I'm so glad we keep all the wealthy developers in business--it's worth it being poorer and I'm sure the people living in this housing wouldn't want it any other way. How about a rule saying developers have to live in their own buildings?
The part about the vehicle is particularly disturbing, because it took down a whole building, but the pools of raw sewage are horrible and dangerous.
Is being involved in this and ignoring this where Obama comes by his views of people just being bitter because they'd lost their jobs--and that people should just get over things?
very important--and shows how he'd behave on other
issues too--giving public money to private people for housing means he's likely to do it for schools, and for health, and infrastructure, etc-- and he will probably continue all the contracting the Govt. does now--including in Iraq and Afghanistan -- and continue the shitty shitty "faith-based funding" --and no-sex ed money to private groups too.
"... As a state senator, the presumptive Democratic presidential nominee coauthored an Illinois law creating a new pool of tax credits for developers. As a US senator, he pressed for increased federal subsidies.
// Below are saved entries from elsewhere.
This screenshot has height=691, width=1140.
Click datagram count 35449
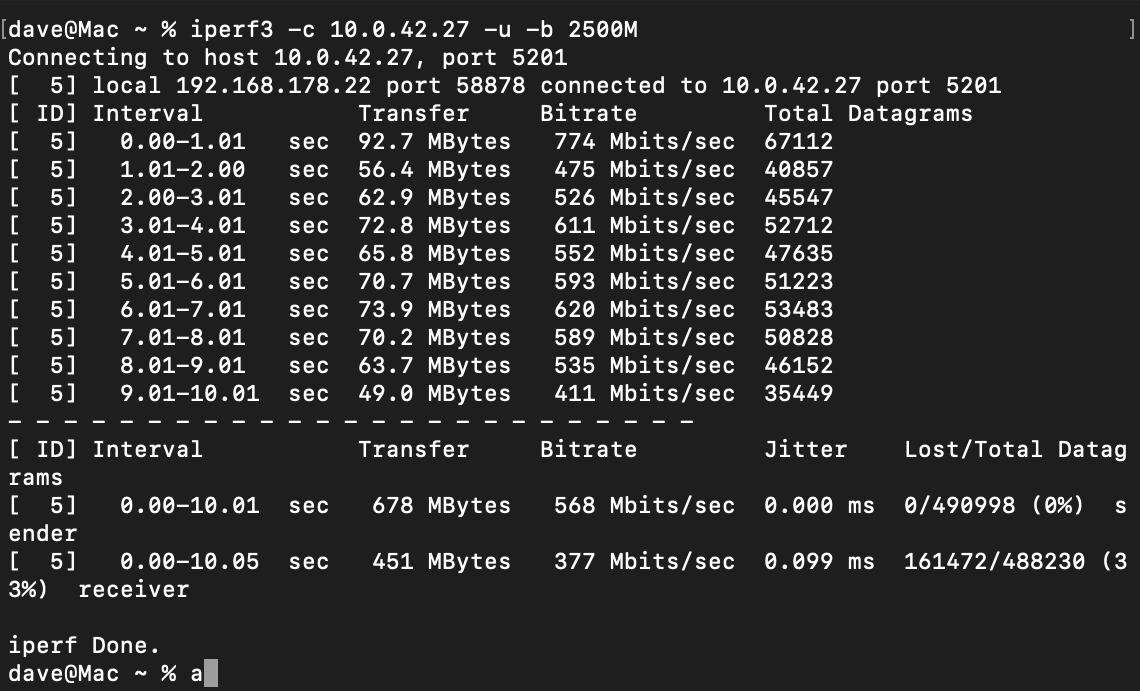tap(798, 394)
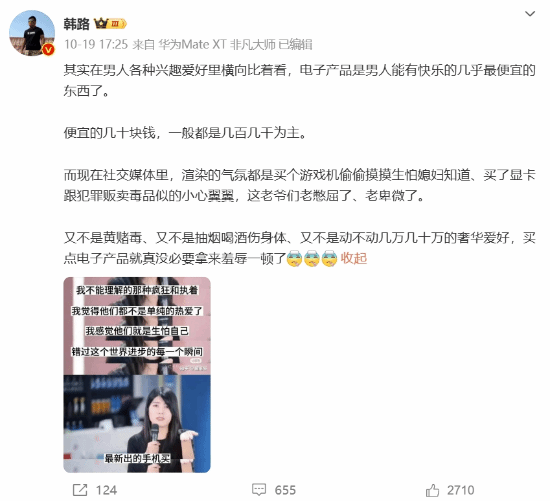This screenshot has width=550, height=501.
Task: Click the middle masked emoji
Action: click(312, 259)
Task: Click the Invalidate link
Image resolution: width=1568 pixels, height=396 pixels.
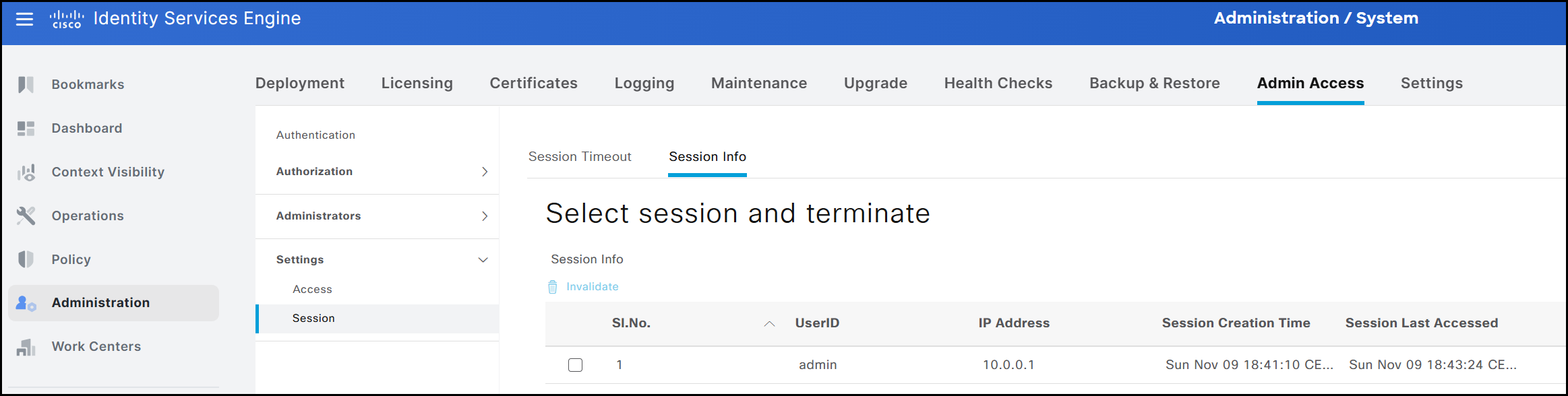Action: click(x=592, y=287)
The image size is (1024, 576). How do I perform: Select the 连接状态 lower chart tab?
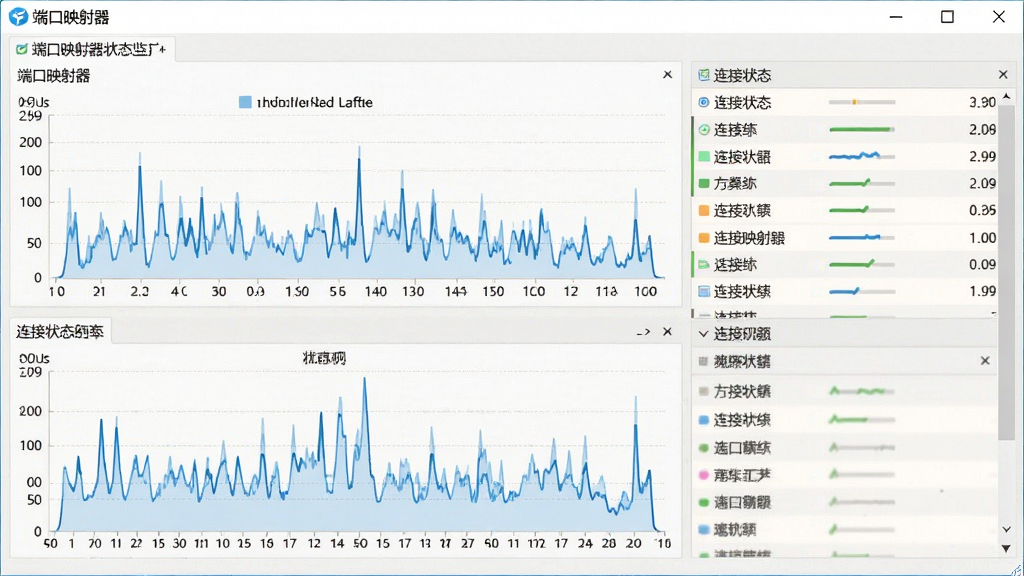click(60, 332)
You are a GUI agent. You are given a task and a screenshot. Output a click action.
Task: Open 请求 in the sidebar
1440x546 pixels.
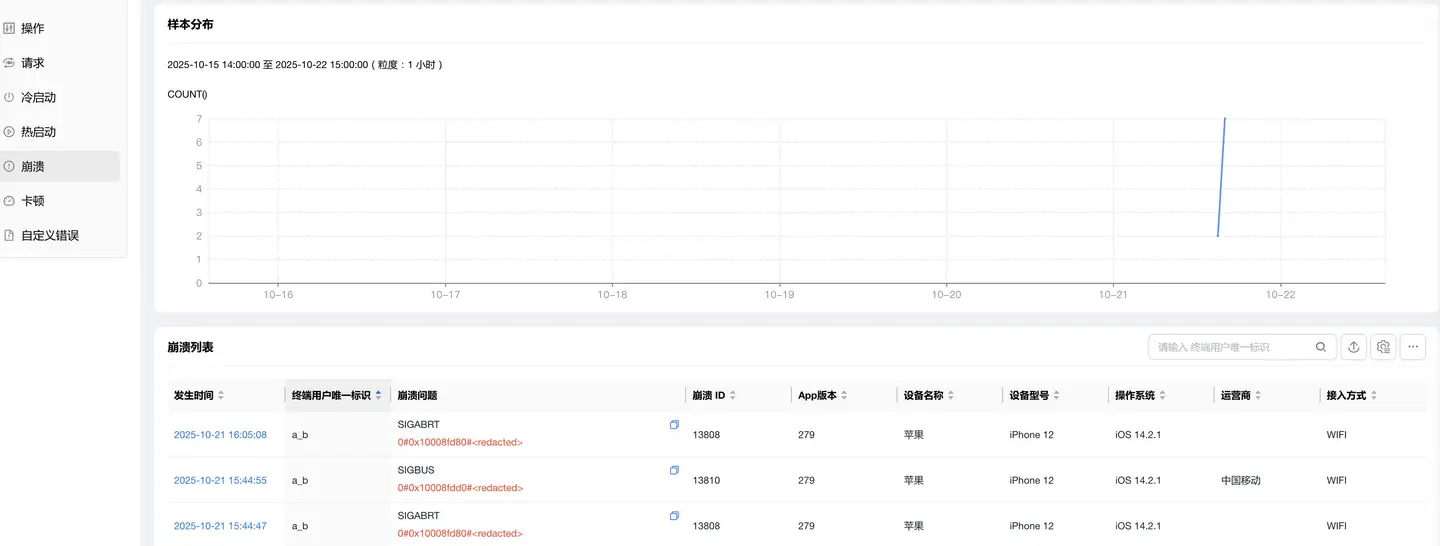tap(33, 63)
And as a presidential candidate, he has campaigned on a promise to create an Affordable Housing Trust Fund that could give developers an estimated $500 million a year. ..."
Lets not forget social security...
all this privatization crap is straight out of the Goolsbee notebooks.
Rezko trial too, but
they never called him or brought it all up-- Prosecutors held back on using Obama's name --
"... Newly unsealed documents show that prosecutors sought to call witnesses to testify about Rezko's ties to Obama, the presumptive Democratic nominee for president. ..."
"says he avoided city, state corruption"
-- sure
Clout and corruption scandals that have plagued Chicago and Illinois politics in recent years have not laid a glove on Barack Obama, he told reporters here Wednesday. ...
What hope has come down to -
the last line of the article:
Jamie Kalven, a longtime Chicago housing activist, put it this way: "I hope there is not much predictive value in his history and in his involvement with that community."
When I think of how I felt about Obama's candidacy last January, before I had seriously looked at any of them other than Edwards, and contrast that with how I feel now
I am so happy!!!!!
We will push and push and push until some larger force makes us stop.
OMG! Obama is soooo kewl!
This has gotta be the kewlest use of payola evah!
First you funnel tax dollars to your pals so they can get filthy rich building shitty housing for poor people. Then when you want to buy a prestigious mansion, you get your pals to secure the mortgage for you! All we need is a kewl Jay-Z song to go with it!
OxyCon
This is so....Republican!
Are we sure he's not a stealth Repub?
more private/public--
some important and very good questions (from a lousy person) on Faith-Based Funding, etc -- Who'll Keep the Faith-Based Initiative?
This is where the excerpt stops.